Exercise brief:
Output the rows starting with the line containing "Where should I" and going on through the end of the rows as a two-column CSV with the columns text and answer, one line per row, each value in a single quoted field with line breaks replaced by spaces and the pictures left out.

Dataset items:

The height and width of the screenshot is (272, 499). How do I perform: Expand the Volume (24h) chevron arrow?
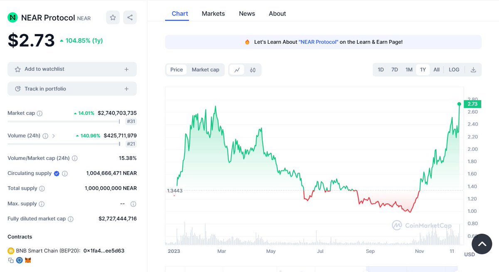pos(54,136)
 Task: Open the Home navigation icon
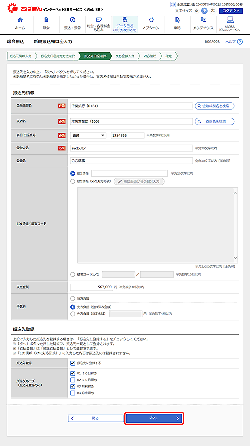pyautogui.click(x=20, y=20)

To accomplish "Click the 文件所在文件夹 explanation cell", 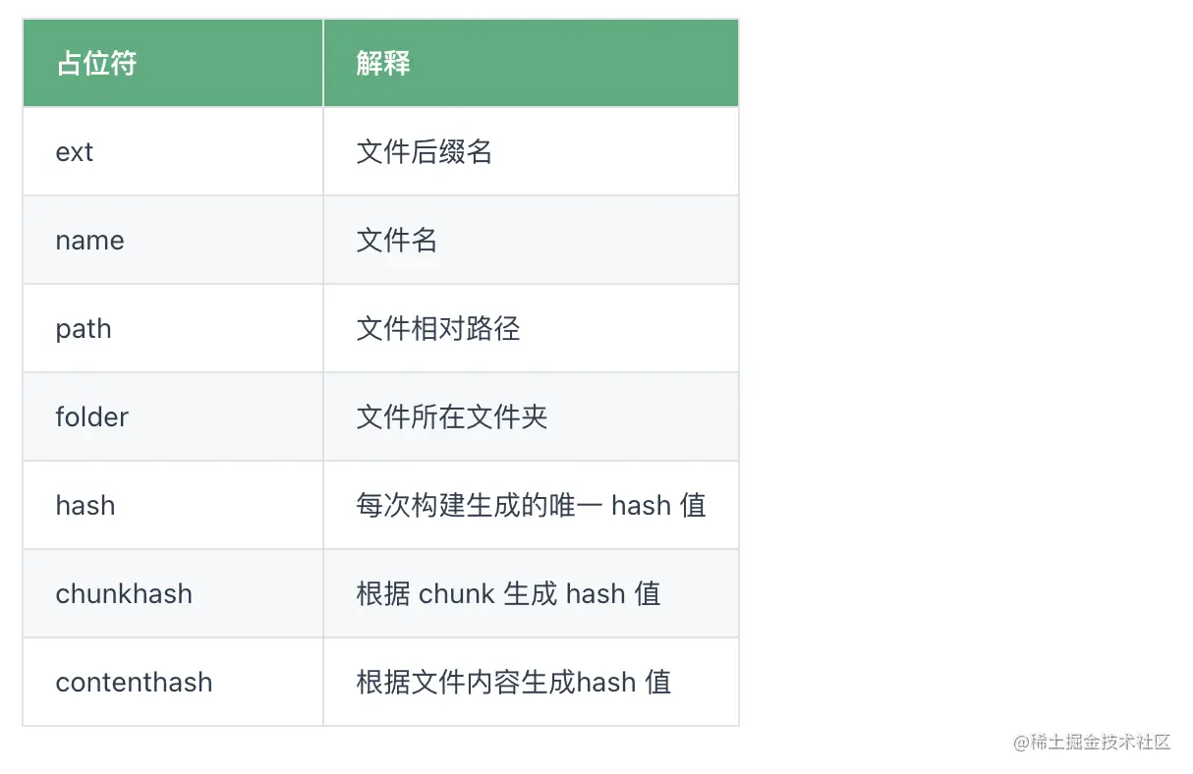I will coord(451,417).
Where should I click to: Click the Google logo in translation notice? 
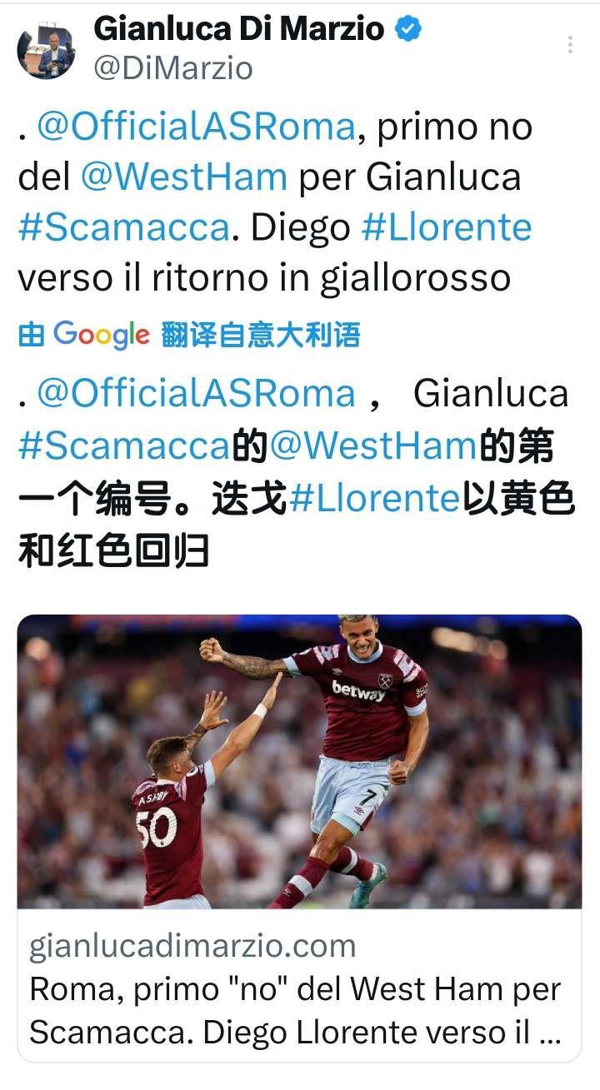102,335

Expected output:
text,answer
"Where should I click to: Click the Google logo in translation notice?","102,335"